→ Dataset items:
◇ ◇ ◇

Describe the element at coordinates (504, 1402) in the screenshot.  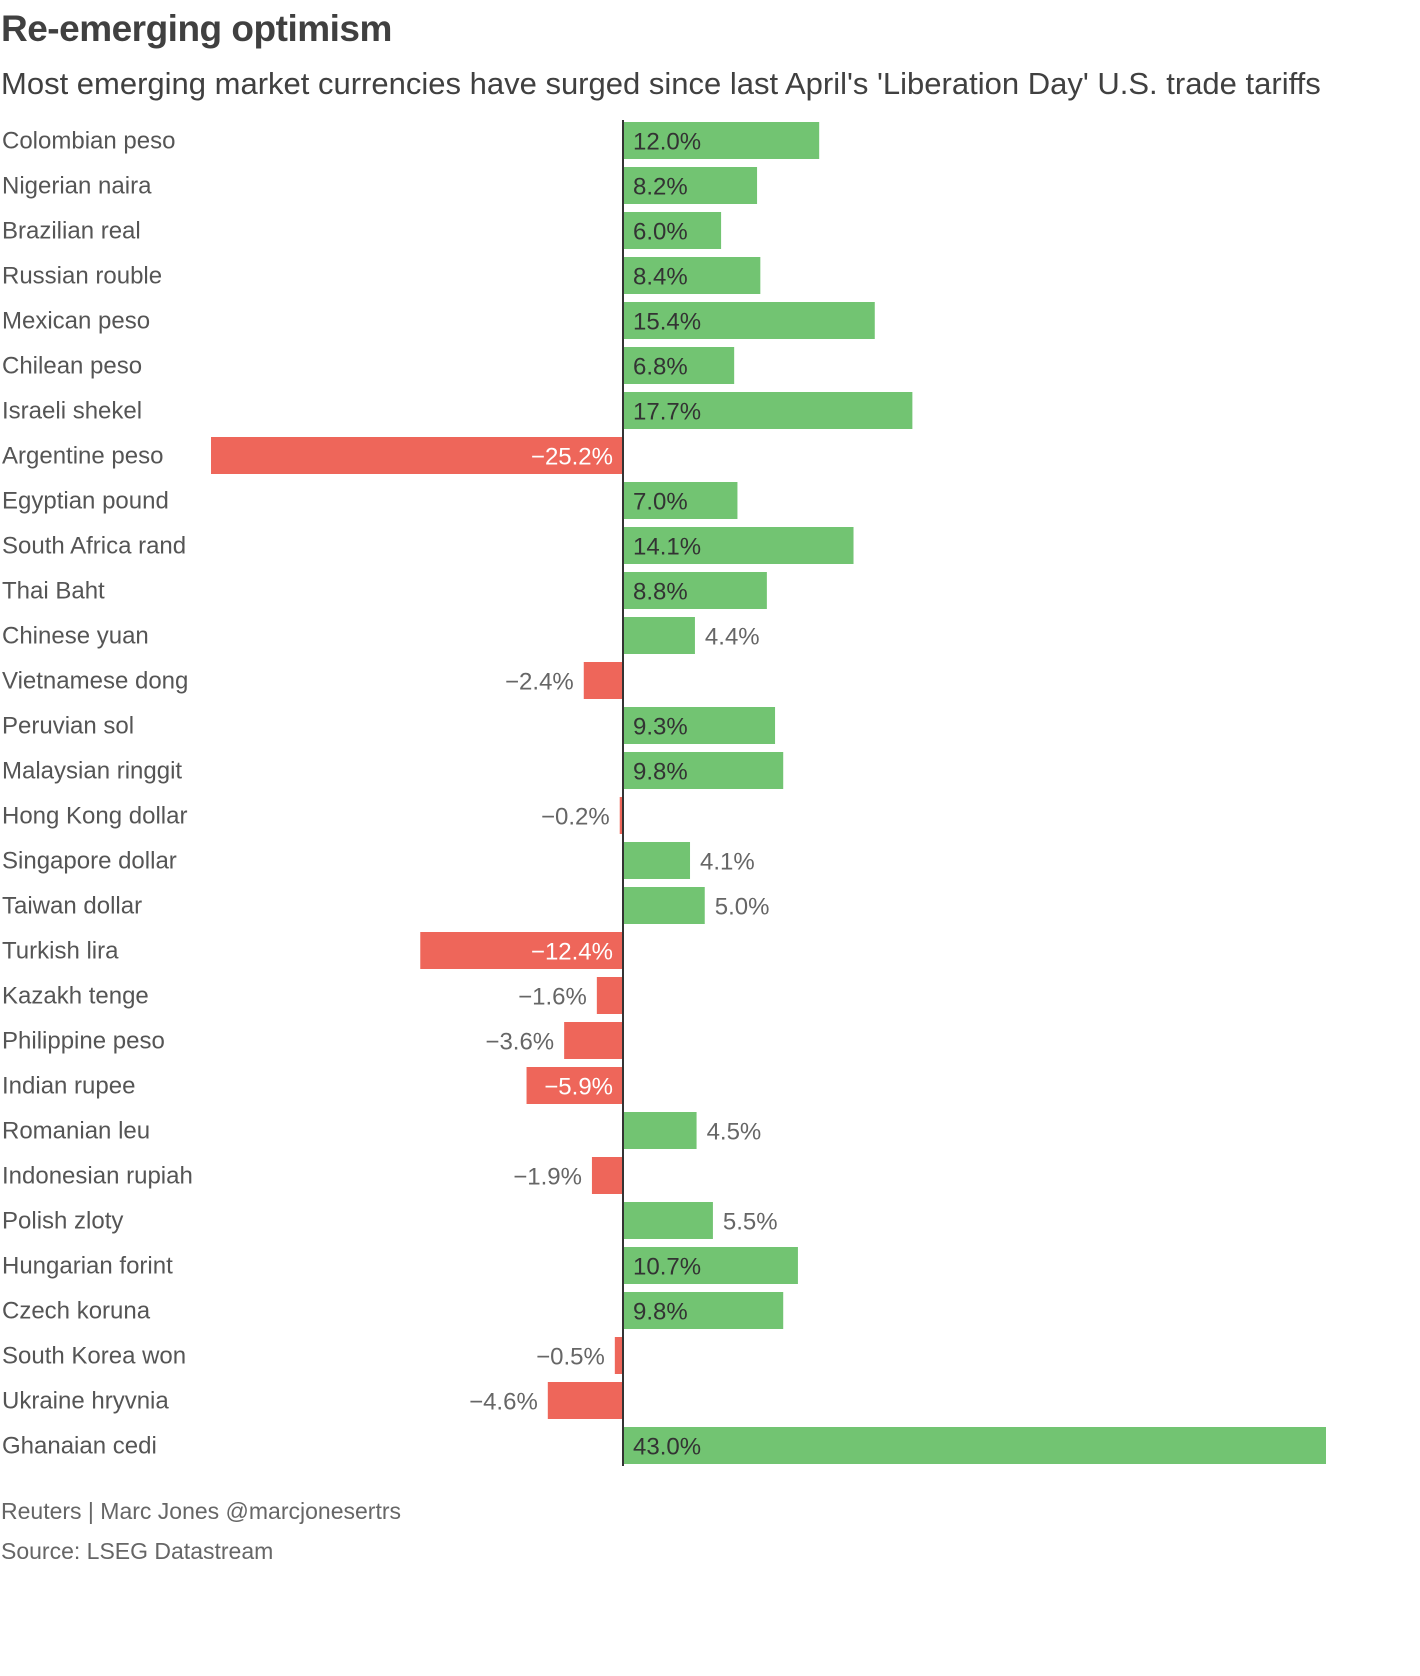
I see `value-label: −4.6%` at that location.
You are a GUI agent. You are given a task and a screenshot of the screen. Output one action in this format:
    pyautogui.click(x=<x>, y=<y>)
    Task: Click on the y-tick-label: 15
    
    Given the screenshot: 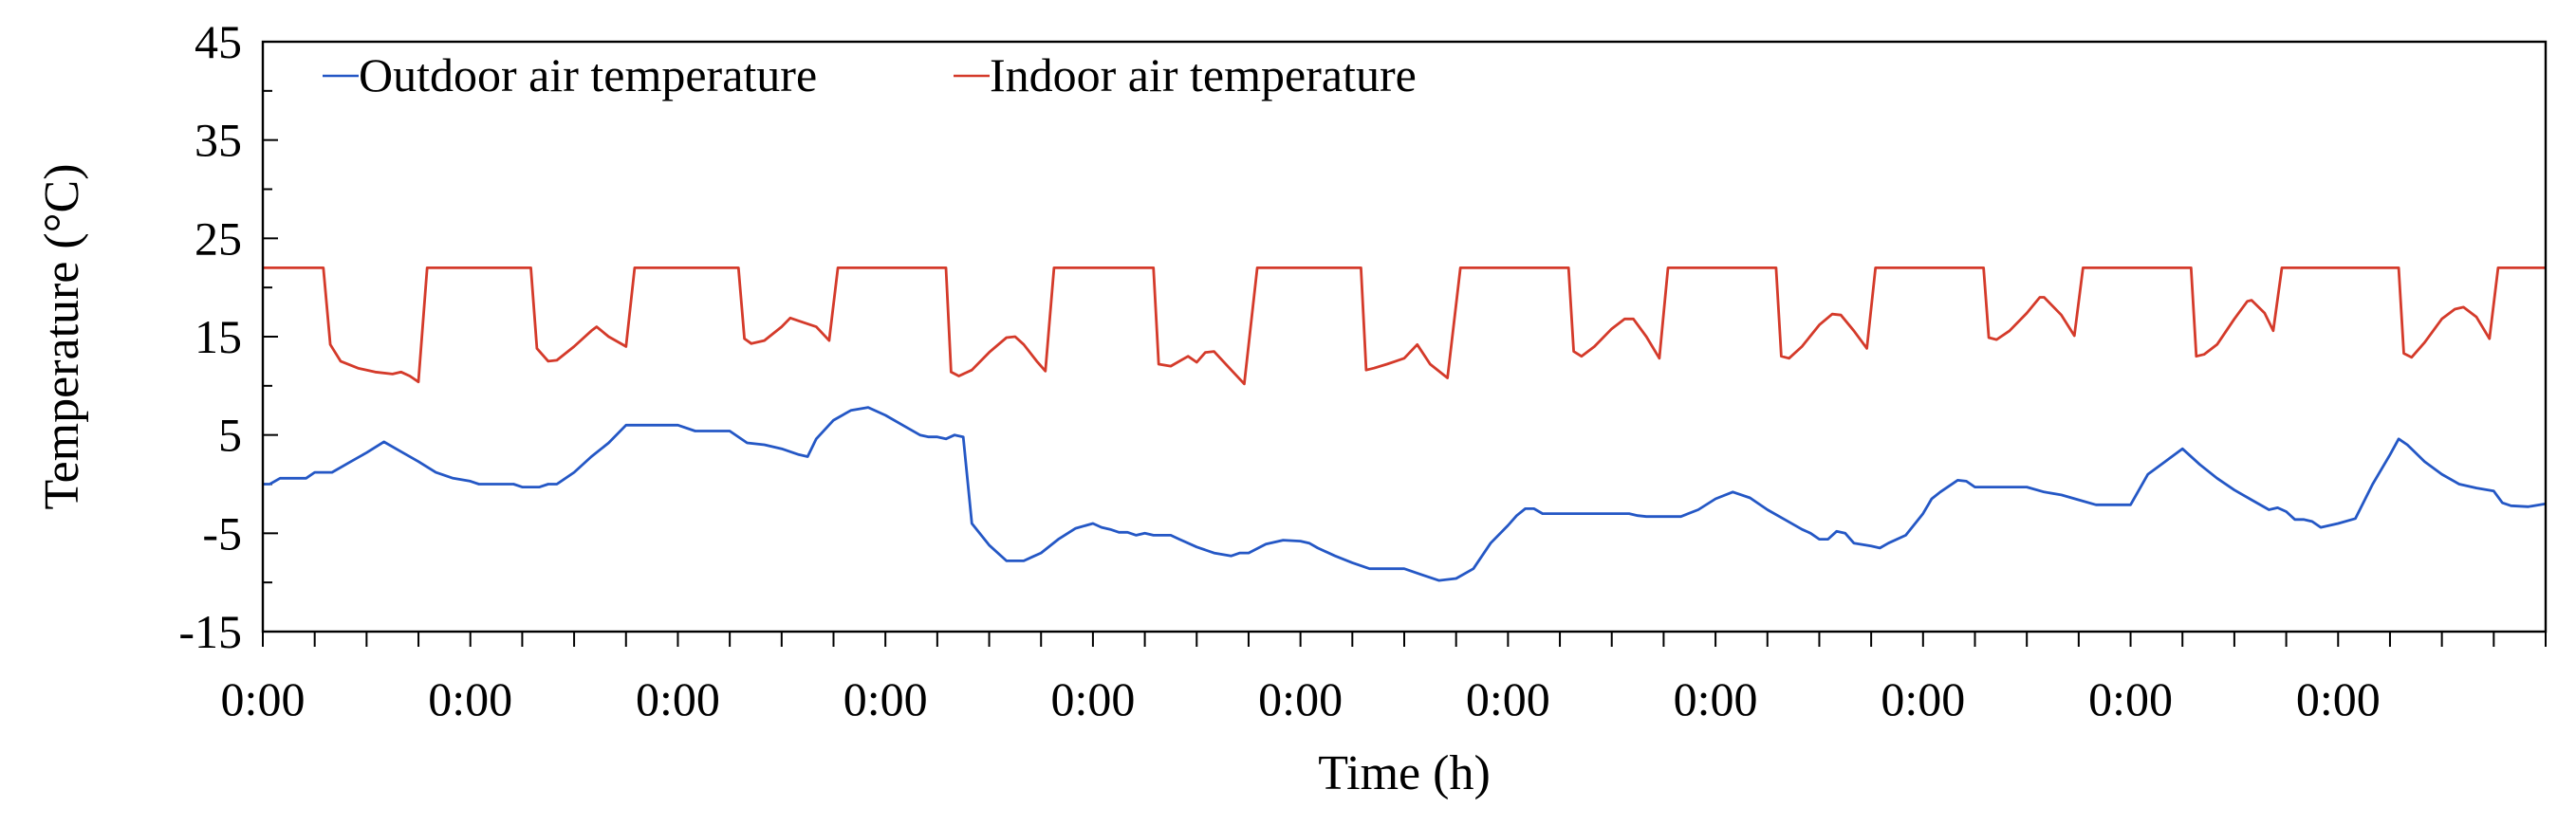 What is the action you would take?
    pyautogui.click(x=218, y=336)
    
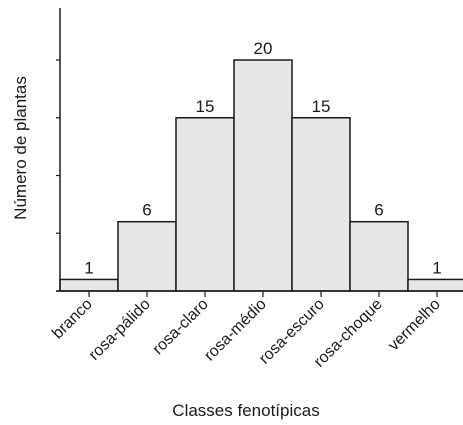 This screenshot has width=463, height=425. I want to click on bar-rosa-médio, so click(263, 176).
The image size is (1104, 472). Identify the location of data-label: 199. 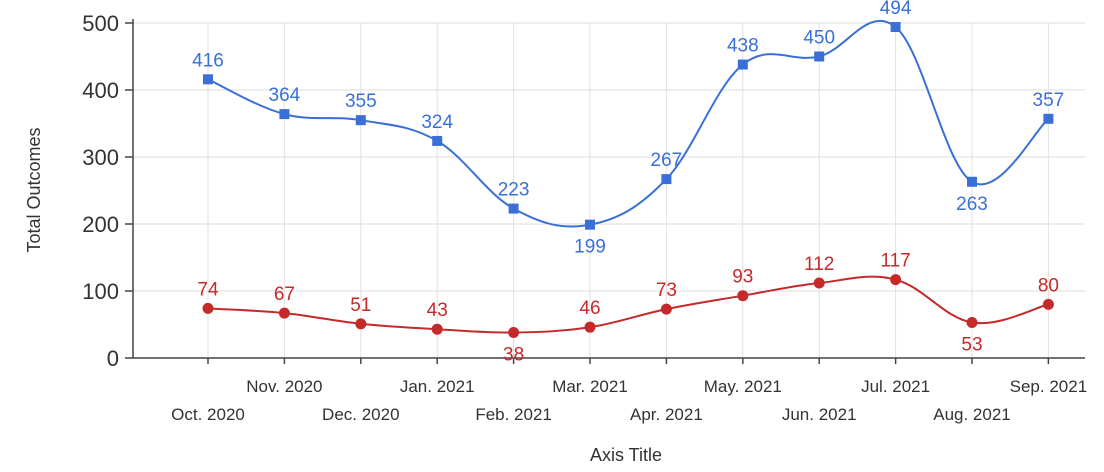
(590, 248).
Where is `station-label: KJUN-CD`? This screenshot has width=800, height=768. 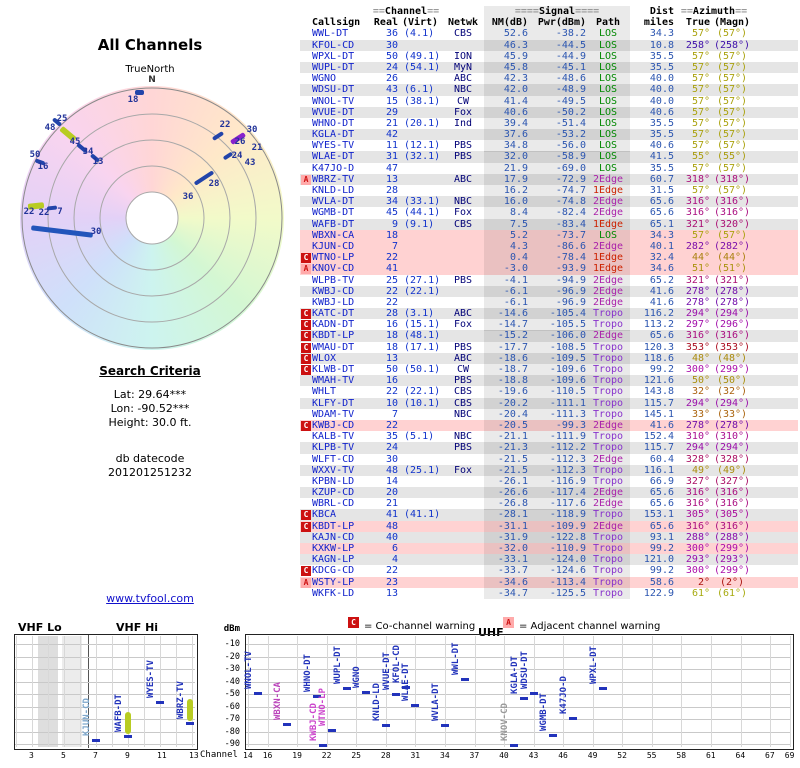
station-label: KJUN-CD is located at coordinates (87, 716).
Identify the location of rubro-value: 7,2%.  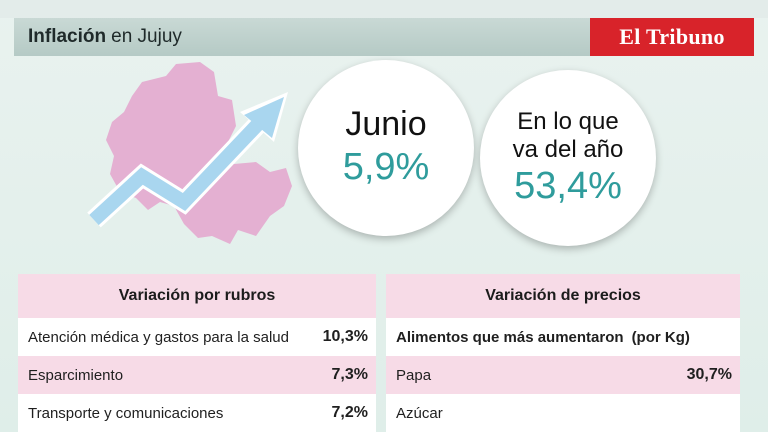
(350, 412).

◇ ◇ ◇

→ Work to complete: Give the lines of the items from the line containing "The image size" through the end of the items as a JSON list of strings, one string per line, with blank lines omitted. Leave out the pictures.

→ Output of the task:
[
  "The image size is (1104, 472). Identify the location of data-label: 199. ",
  "(590, 248).",
  "Where is `station-label: KJUN-CD`? This screenshot has width=800, height=768. ",
  "station-label: KJUN-CD is located at coordinates (87, 716).",
  "Identify the location of rubro-value: 7,2%.  ",
  "(350, 412)."
]